===== Provided records

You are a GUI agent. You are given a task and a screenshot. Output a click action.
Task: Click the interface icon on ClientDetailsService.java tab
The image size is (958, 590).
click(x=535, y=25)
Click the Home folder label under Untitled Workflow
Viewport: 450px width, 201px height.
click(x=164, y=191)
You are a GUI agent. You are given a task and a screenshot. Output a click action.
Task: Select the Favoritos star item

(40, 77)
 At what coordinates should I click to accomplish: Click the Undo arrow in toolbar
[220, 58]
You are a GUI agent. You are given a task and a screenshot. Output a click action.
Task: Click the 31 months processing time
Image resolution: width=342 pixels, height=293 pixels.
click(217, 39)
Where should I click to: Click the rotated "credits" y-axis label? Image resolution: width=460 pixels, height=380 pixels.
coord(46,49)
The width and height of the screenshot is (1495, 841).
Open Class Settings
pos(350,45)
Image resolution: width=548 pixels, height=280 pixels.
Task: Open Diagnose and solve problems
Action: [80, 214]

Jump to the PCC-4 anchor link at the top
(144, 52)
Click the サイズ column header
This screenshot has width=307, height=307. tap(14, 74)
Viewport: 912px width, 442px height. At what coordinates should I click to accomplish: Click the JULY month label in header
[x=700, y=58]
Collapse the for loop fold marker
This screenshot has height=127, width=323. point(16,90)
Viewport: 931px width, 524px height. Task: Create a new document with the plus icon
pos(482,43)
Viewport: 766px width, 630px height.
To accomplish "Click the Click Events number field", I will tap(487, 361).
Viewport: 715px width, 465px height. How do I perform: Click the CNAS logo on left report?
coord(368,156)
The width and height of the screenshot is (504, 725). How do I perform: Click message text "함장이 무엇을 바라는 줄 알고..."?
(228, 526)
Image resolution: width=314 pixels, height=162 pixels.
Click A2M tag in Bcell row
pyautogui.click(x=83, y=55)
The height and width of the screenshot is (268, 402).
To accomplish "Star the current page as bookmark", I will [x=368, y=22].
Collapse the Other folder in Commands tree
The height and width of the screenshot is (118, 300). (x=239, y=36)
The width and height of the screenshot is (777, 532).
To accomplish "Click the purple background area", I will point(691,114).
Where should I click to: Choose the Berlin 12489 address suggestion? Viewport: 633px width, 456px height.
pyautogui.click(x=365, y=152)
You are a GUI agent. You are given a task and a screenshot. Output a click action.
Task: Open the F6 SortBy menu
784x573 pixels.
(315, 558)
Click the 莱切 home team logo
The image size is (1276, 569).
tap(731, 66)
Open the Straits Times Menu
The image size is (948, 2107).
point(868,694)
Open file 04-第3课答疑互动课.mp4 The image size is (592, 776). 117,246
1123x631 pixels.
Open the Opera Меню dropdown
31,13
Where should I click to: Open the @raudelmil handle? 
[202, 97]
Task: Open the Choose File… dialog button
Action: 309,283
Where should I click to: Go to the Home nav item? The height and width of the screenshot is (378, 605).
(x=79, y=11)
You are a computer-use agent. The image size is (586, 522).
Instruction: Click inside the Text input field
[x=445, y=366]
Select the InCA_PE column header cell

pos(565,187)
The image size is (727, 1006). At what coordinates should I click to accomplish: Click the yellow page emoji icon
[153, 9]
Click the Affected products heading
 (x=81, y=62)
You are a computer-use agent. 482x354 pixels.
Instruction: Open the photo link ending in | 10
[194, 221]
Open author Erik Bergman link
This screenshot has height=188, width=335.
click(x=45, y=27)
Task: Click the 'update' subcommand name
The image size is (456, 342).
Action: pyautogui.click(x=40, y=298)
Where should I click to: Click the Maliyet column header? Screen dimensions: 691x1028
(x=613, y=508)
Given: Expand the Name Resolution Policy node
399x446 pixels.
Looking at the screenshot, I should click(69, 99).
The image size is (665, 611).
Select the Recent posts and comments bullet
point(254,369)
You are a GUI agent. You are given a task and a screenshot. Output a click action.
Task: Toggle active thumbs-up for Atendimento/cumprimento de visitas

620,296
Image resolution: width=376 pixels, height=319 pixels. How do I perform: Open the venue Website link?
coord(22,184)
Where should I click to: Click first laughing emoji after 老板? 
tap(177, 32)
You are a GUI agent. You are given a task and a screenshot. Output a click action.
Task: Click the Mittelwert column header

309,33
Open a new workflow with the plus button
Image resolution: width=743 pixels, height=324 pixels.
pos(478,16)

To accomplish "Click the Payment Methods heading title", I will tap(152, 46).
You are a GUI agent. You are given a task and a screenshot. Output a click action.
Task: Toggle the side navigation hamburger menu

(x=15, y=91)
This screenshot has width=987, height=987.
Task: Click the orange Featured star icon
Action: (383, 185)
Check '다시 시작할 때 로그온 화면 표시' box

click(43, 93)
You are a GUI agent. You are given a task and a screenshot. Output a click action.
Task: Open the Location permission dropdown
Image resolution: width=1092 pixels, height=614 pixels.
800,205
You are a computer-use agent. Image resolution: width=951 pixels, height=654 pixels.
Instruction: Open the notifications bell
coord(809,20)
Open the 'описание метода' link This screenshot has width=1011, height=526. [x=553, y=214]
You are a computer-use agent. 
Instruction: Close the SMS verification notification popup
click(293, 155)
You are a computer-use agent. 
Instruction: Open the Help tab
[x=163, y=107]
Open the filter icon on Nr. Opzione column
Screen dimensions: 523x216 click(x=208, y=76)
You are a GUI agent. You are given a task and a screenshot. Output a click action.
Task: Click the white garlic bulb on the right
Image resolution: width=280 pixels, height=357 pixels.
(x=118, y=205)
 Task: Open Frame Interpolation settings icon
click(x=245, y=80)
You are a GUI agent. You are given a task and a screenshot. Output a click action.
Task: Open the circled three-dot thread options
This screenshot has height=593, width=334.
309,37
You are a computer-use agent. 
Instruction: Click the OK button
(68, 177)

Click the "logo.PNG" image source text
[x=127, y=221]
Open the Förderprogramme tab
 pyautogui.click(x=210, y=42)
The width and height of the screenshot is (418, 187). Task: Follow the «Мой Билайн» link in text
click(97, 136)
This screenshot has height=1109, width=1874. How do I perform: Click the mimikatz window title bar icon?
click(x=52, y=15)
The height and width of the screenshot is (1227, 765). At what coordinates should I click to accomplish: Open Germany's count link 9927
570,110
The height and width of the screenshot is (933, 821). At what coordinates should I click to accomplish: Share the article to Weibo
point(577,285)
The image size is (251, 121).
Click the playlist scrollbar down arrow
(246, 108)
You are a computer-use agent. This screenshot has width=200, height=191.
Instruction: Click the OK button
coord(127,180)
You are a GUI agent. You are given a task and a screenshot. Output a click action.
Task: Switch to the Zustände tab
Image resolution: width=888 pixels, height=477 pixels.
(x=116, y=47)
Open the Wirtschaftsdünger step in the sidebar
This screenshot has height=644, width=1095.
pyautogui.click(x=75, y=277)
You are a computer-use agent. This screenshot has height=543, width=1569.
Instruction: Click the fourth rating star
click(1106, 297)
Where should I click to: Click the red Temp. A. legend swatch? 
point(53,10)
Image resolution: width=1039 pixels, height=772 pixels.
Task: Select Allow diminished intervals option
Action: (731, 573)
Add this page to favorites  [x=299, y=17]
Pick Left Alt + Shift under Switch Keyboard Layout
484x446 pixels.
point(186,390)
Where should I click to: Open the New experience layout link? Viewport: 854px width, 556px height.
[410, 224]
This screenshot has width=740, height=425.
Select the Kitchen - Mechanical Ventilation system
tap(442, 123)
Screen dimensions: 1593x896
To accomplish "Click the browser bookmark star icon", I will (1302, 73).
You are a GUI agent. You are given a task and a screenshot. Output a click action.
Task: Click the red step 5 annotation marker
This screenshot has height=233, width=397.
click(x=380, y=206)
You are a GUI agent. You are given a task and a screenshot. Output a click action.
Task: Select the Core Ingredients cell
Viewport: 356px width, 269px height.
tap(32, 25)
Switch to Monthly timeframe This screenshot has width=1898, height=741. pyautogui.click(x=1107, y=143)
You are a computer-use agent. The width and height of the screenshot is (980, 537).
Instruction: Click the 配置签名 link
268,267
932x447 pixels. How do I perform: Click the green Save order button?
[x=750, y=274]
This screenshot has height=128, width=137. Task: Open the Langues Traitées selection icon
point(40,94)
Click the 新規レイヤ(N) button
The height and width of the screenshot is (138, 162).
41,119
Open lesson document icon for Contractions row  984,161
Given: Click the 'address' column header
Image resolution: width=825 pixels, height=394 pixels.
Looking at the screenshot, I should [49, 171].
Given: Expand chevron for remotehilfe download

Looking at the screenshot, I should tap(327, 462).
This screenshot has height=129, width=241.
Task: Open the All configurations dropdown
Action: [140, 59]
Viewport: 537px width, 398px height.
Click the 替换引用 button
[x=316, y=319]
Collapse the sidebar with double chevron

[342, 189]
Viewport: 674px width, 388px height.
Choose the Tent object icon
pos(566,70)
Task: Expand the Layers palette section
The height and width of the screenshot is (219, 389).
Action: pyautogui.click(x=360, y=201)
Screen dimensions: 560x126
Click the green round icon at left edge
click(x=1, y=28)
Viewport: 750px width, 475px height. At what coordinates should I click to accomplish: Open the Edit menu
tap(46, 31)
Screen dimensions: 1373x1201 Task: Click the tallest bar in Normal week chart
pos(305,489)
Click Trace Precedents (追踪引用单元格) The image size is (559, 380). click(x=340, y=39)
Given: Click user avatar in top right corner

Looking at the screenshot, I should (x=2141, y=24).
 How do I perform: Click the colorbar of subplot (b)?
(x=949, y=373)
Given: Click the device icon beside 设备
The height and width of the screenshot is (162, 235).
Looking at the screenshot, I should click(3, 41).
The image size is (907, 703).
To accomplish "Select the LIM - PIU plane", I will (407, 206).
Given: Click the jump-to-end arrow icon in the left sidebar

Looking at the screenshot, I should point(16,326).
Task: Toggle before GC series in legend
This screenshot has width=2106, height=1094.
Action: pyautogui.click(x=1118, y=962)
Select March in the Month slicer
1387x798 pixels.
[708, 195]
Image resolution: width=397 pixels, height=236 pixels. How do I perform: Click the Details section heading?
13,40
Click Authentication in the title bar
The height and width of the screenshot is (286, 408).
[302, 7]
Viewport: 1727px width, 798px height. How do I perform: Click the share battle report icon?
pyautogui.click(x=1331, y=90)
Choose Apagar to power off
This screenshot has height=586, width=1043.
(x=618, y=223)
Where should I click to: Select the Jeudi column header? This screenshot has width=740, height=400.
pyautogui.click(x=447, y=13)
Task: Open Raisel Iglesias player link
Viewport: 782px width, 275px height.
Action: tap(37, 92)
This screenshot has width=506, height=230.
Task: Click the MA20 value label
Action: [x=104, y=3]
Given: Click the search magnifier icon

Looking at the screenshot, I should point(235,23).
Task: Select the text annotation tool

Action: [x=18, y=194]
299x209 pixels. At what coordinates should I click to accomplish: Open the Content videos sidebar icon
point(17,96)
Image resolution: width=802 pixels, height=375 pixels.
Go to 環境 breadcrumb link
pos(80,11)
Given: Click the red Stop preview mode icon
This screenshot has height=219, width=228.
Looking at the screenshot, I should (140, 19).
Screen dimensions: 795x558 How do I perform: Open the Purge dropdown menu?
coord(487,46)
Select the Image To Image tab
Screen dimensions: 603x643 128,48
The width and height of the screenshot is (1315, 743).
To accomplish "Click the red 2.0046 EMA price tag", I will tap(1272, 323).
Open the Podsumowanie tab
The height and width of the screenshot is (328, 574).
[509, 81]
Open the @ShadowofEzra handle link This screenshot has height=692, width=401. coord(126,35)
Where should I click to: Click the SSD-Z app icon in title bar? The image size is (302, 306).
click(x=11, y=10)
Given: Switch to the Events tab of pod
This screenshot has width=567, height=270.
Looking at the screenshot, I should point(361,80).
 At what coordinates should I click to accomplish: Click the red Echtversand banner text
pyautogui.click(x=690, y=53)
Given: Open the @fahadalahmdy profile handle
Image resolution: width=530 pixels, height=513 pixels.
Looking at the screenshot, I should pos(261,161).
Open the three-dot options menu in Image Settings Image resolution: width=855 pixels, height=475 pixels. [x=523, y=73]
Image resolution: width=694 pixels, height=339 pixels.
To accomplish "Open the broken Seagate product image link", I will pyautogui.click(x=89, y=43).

==========

[Written instruction]: Rewrite the data between the lines holding "The image size is (665, 611)." and "tap(177, 32)", inclusive, subtracting 41 from each coordinate in the answers.

[Solution for this exercise]:
The image size is (665, 611).
Select the Recent posts and comments bullet
point(213,328)
You are a GUI agent. You are given a task and a screenshot. Output a click action.
Task: Toggle active thumbs-up for Atendimento/cumprimento de visitas

579,255
Image resolution: width=376 pixels, height=319 pixels. How do I perform: Open the venue Website link?
coord(-19,143)
Where should I click to: Click first laughing emoji after 老板? 
tap(136, -9)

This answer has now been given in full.